Finding Hope in Community: Carl Moore’s ALS Journey

Carl Moore had never heard the term ALS – or amyotrophic lateral sclerosis – until he was diagnosed 30 years ago at age 32. 

As a helicopter mechanic, he was always active at work and maintained that same lifestyle during his free time as an avid cyclist, logging rides as long as 100 miles just for fun.

Before his official diagnosis, Carl experienced several symptoms over the course of 18 months, but hadn’t put them together as a cause for great concern. His wrists and hands were beginning to feel weak, for example, and it was increasingly more difficult to work or do certain exercises, like push ups. 

It took a routine physical examination for a new job to discover that this was more than a sprain or a short-term issue, and he was referred to a neurologist. Following several months of medical tests and monitoring his symptoms, Carl was referred for a second opinion with Dr. John Ravits, a neurologist at Virginia Mason Franciscan Health (VMFH).  

Dr. Ravits, a pioneer in the field of ALS research and treatment (and the first director of the VMFH ALS Clinic), was the first person to share the ALS diagnosis with Carl. He left the office with his wife Merilyn and they immediately began to research and understand the impact of the diagnosis. 

What they learned about the disease at the time was difficult to accept. ALS is a progressive neurodegenerative disease that affects nerve cells in the brain and spinal cord. It causes one’s muscles to atrophy and weaken over time, resulting in losses of ability to speak, eat, move and breathe. A person diagnosed with ALS has an average life expectancy of 2-5 years following diagnosis, with some people living with ALS for 10 years or longer. Fewer than 5% of those diagnosed make it past 20 years. 

This year marks Carl’s 30th year since his diagnosis and living with ALS. He recently attended his biannual multidisciplinary ALS Clinic appointment, and was able to celebrate the 30 years of continuing specialized care at VMFH with his team. 

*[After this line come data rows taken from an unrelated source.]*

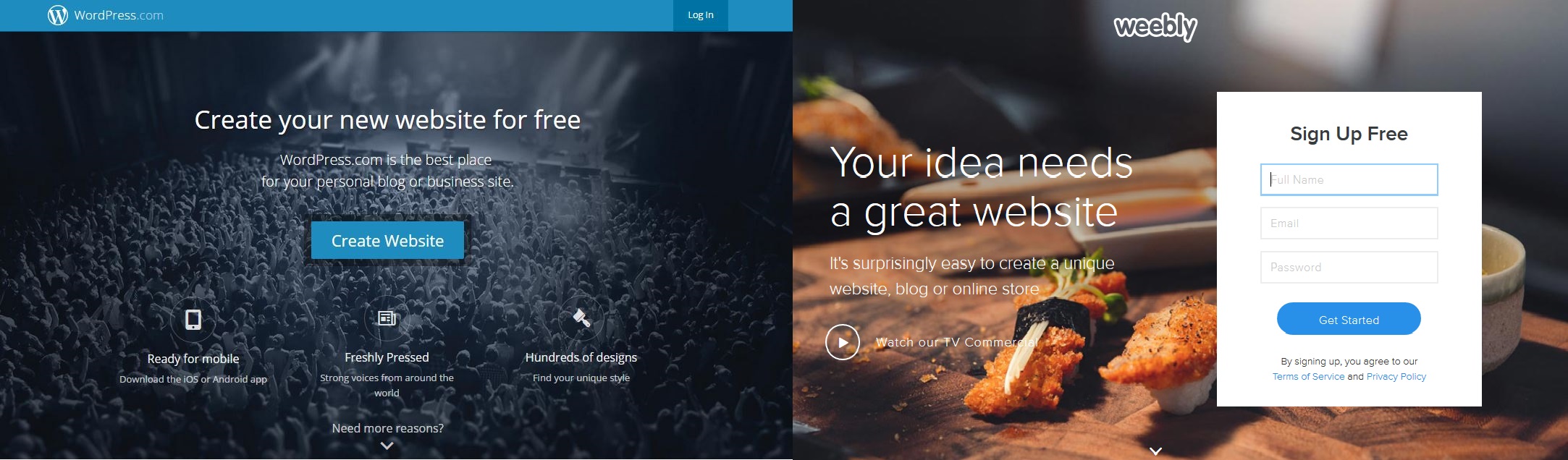Click the Need more reasons? link
1568x460 pixels.
tap(387, 428)
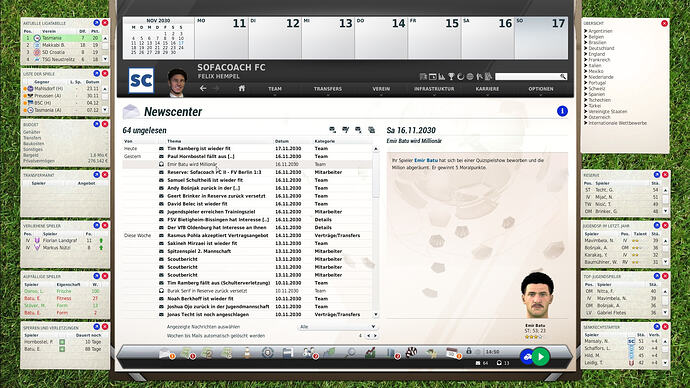Screen dimensions: 690x388
Task: Expand the England entry in Übersicht
Action: 596,54
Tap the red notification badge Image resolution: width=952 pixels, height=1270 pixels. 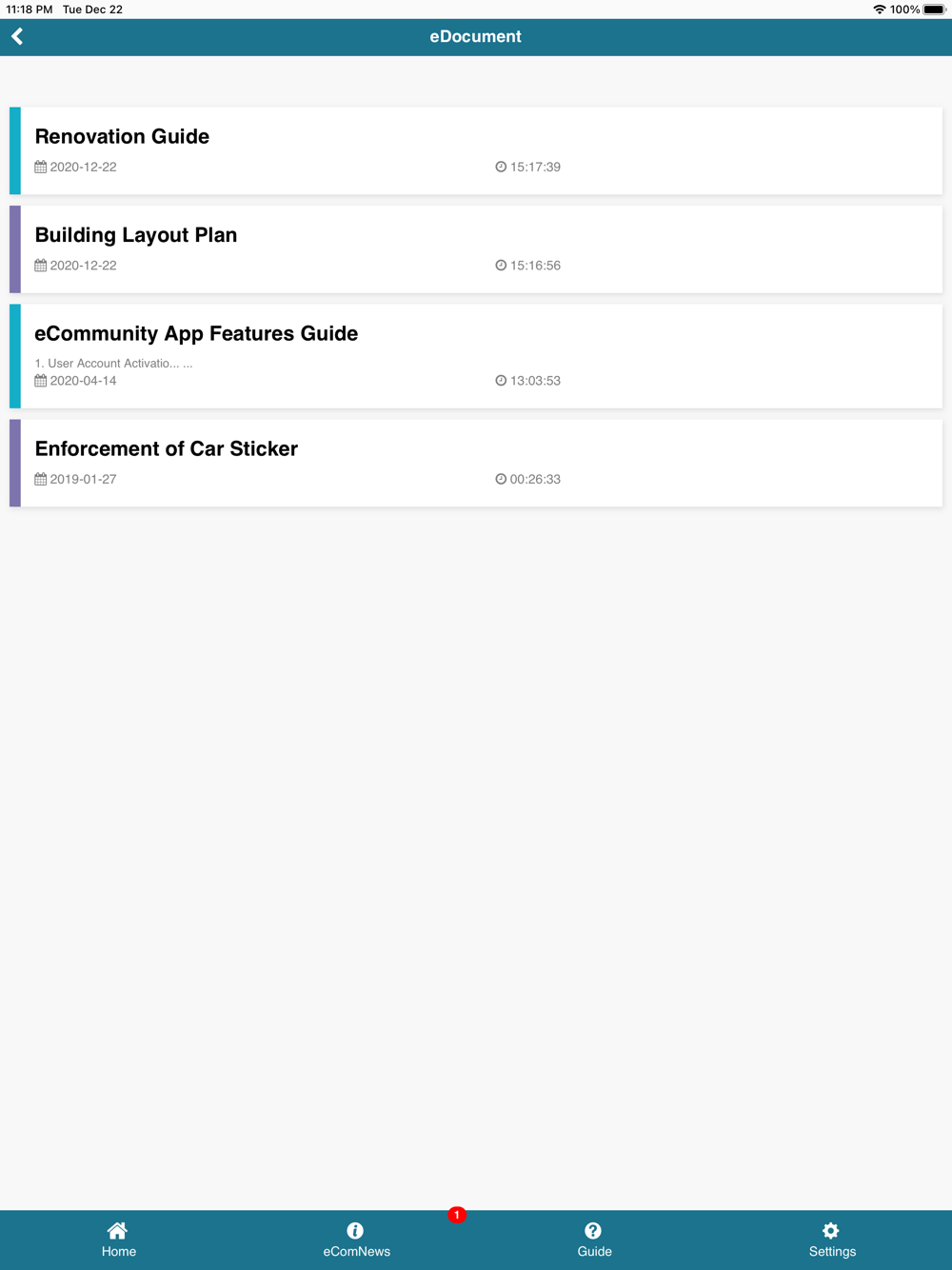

Carl has the highest words of praise for his care team at VMFH, many of whom have been by his side for more than 20 years. He considers them family. One of his fondest memories was a BBQ at his home provided by the entire care team (an auction donation item purchased by the Moore's and donated by the care team for an ALS fundraising event).

 
“I feel honored to have the opportunity to get to know Carl and Merilyn and be part of Carl’s health care team for over 20 years,” noted Piper Paul, Clinical Program Manager. “I have learned so much from them and continue to be amazed by their dedication and passion in helping patients and families living with ALS. Carl is a true inspiration.” 

When Carl first met Dr. Ravits, he was enrolled in a clinical trial and then introduced to the whole ALS clinical team. Carl and Merilyn shared that the very professional, ongoing symptomatic management and encouragement from the ALS team have been integral to where he is today. 

However, the community he discovered along the way is most important and what brings him immense joy and purpose.  

Carl and Merilyn were referred to a support group by VMFH when Carl was first diagnosed. They found great comfort being with others going through a similar journey. The support group discontinued not long after they joined, but they did not let the community slip away. 

Beginning as a free-standing support group of the ALS Association in the late 1990s, they were instrumental in founding the ALS Association Evergreen Chapter, now known as the ALS Association Washington. Emotional and practical support continues to be freely available to individuals and families living with ALS. This includes monthly support groups, care coordinators who connect persons with ALS with donated loaner mobility and assistive equipment and devices, and other resources to make life more manageable. The funds they raise continue to go to support research and those living with ALS. 

Today, Carl continues to focus on living everyday to the fullest, and encouraging and inspiring others to do the same with his genuine heart, zest for life and contagious sense of humor. His 30th year biannual ALS Clinic appointment day was celebrated with hugs, sharing memories and enjoying tiramisu, his favorite dessert. He had every nurse, therapist and physician laughing through each test and examination. 

When asked what advice he had for others going through a similar diagnosis, he shared “You can live with ALS. Don’t focus on dying from it." He also noted the importance of seeking help and accepting assistive gadgets even before you think you need them. 

Studies and treatment advances continue to evolve for those living with ALS. The VMFH ALS Multidisciplinary Clinic was one of the first to be certified as a Center for Excellence by the ALS Association.